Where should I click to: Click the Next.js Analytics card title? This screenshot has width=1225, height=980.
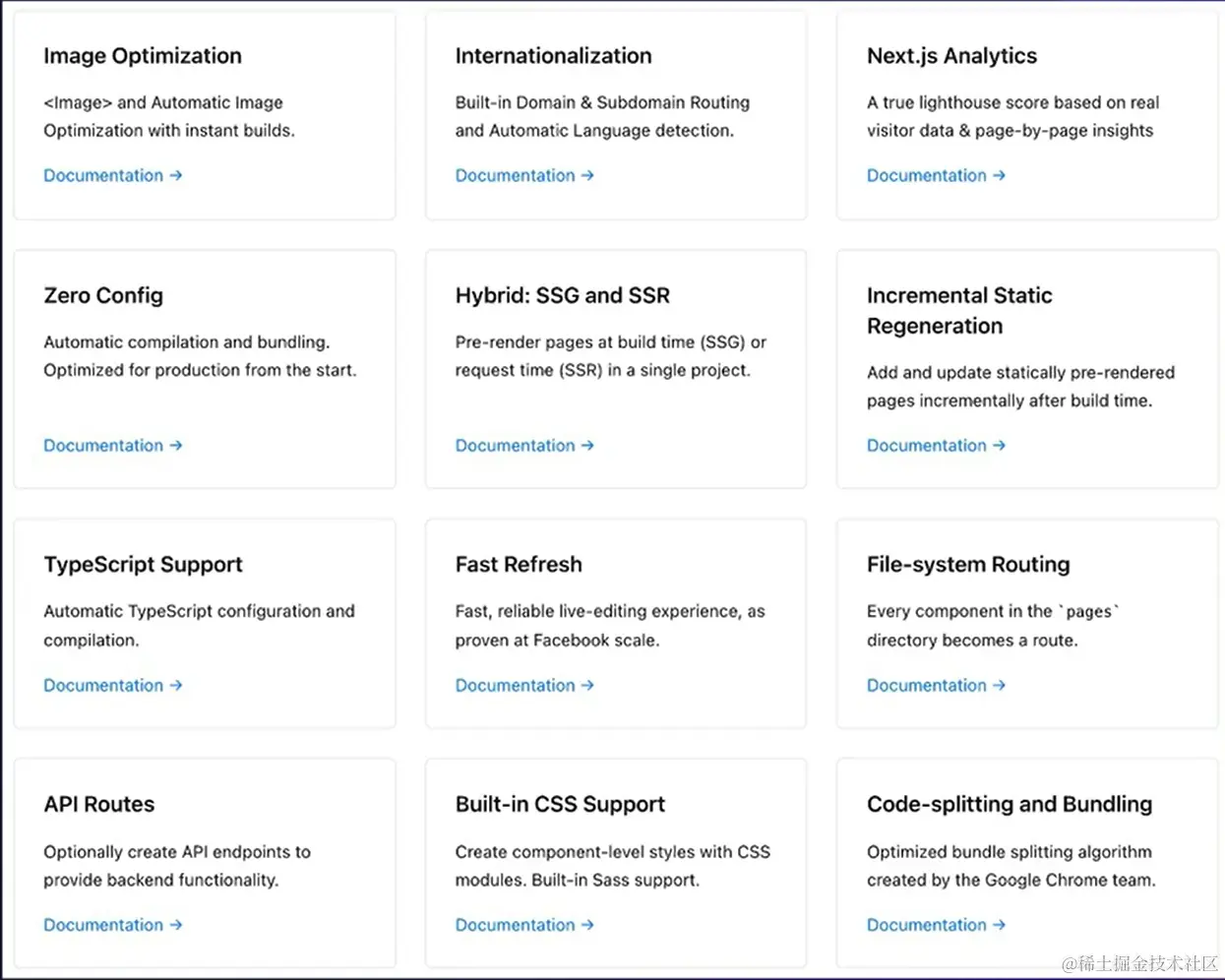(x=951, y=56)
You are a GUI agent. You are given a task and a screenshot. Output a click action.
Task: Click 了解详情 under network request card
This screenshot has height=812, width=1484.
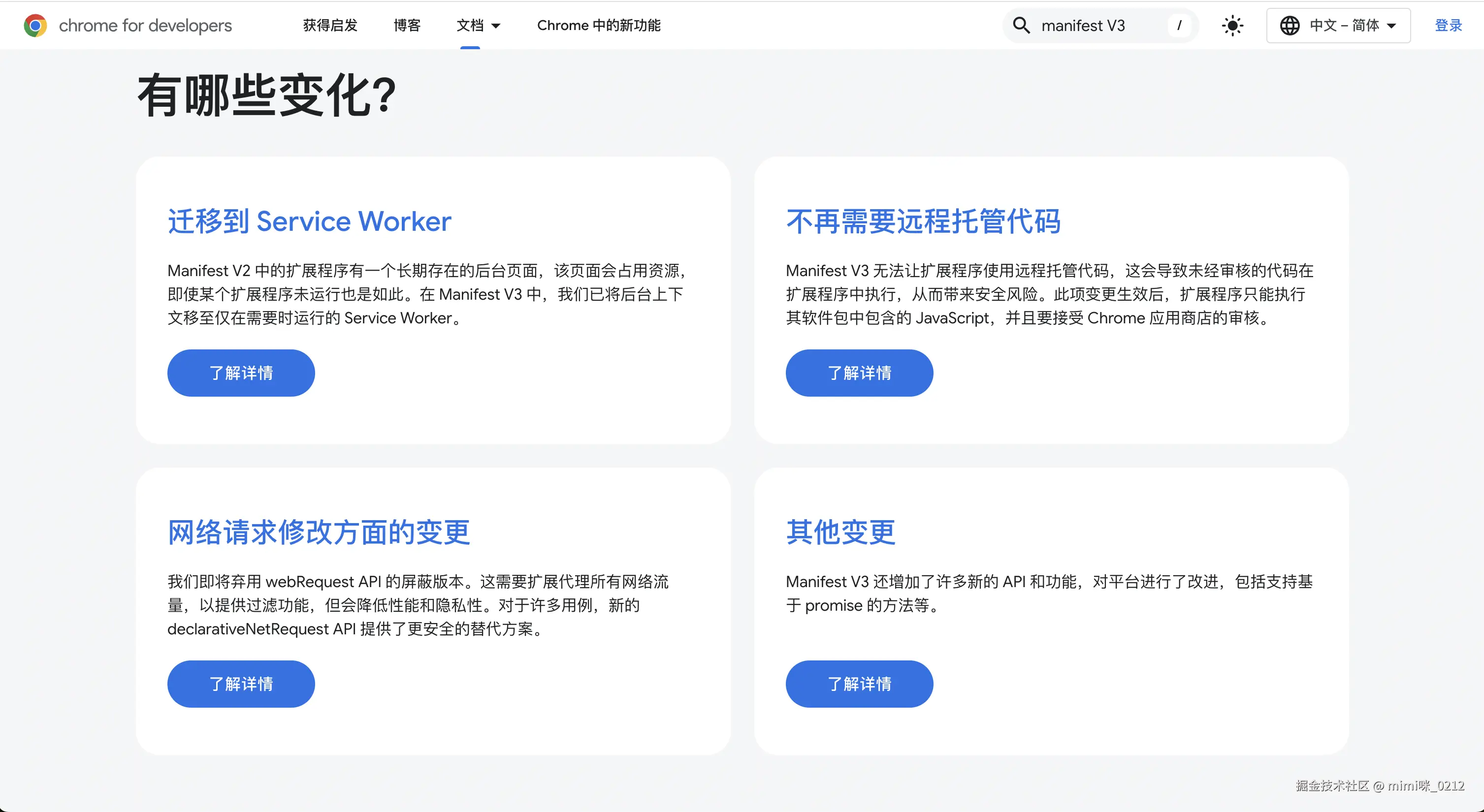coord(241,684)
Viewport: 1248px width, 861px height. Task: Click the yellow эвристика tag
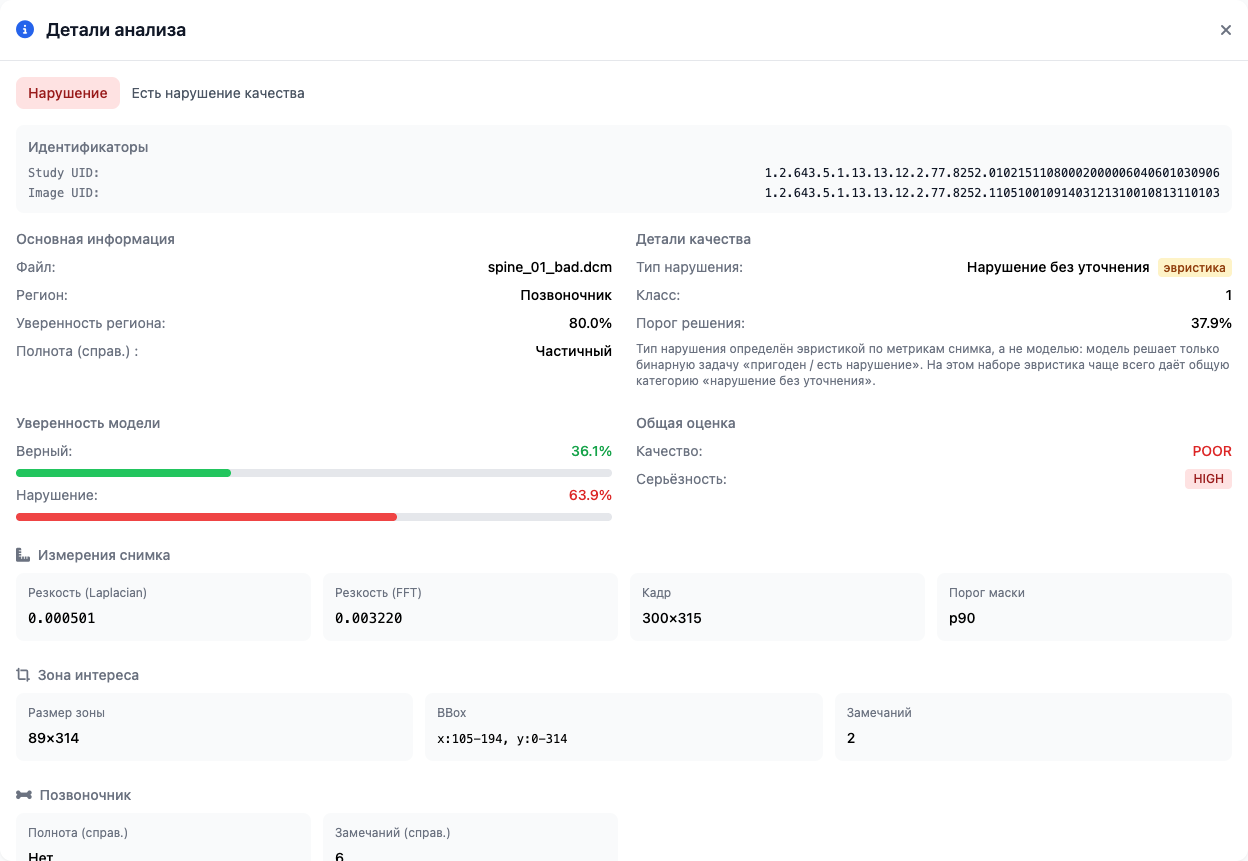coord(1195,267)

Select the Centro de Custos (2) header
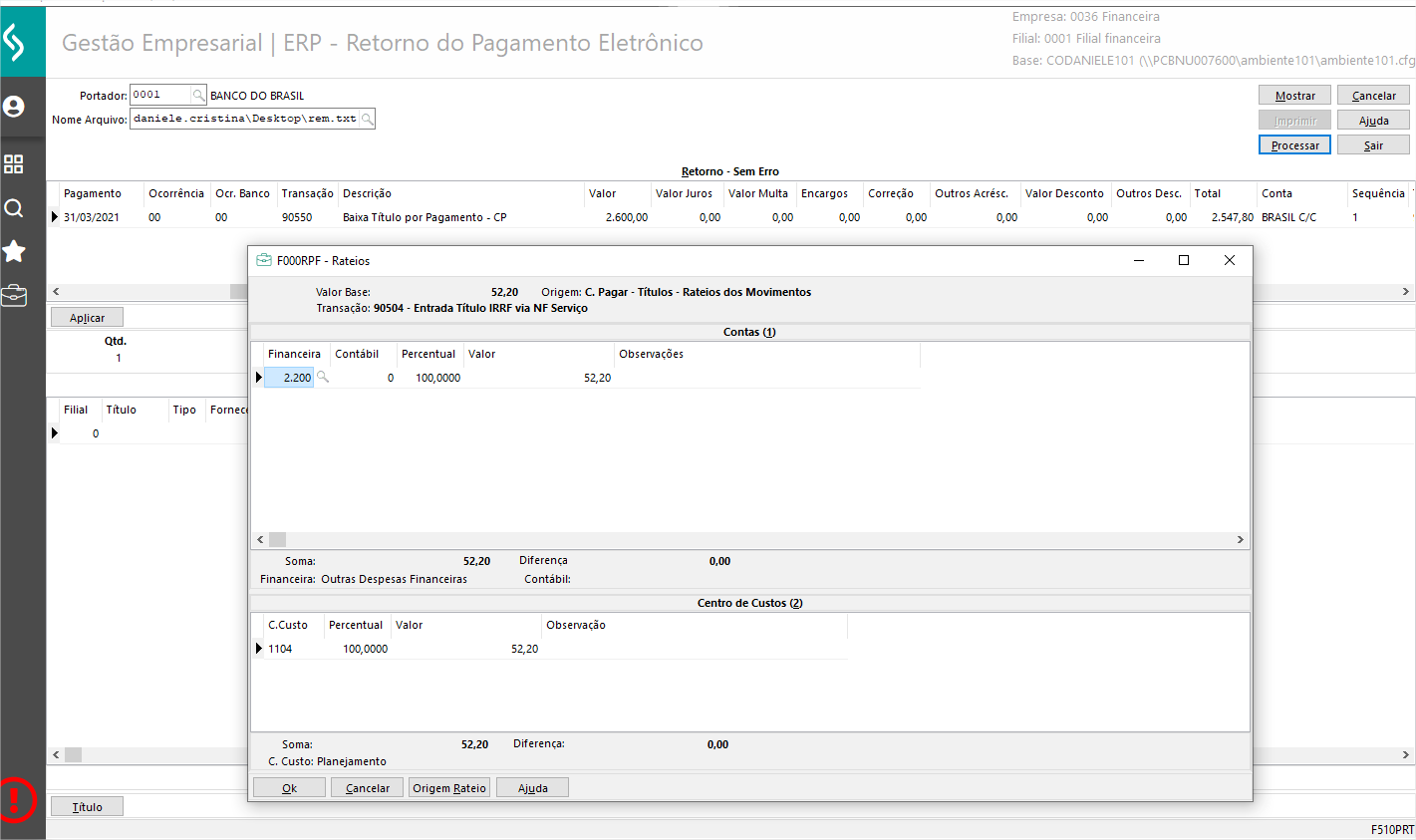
§
**WORK TO COMPLETE:** Copy the lines above word for word, leaving out the pictures.

**EXERCISE OUTPUT:**
Where should I click to: Click the Next.js Analytics card title? This screenshot has width=1225, height=980.
(x=951, y=56)
You are a GUI agent. You are given a task and a screenshot. Output a click action.
Task: Click 了解详情 under network request card
This screenshot has height=812, width=1484.
coord(241,684)
Viewport: 1248px width, 861px height. Task: Click the yellow эвристика tag
coord(1195,267)

Select the Centro de Custos (2) header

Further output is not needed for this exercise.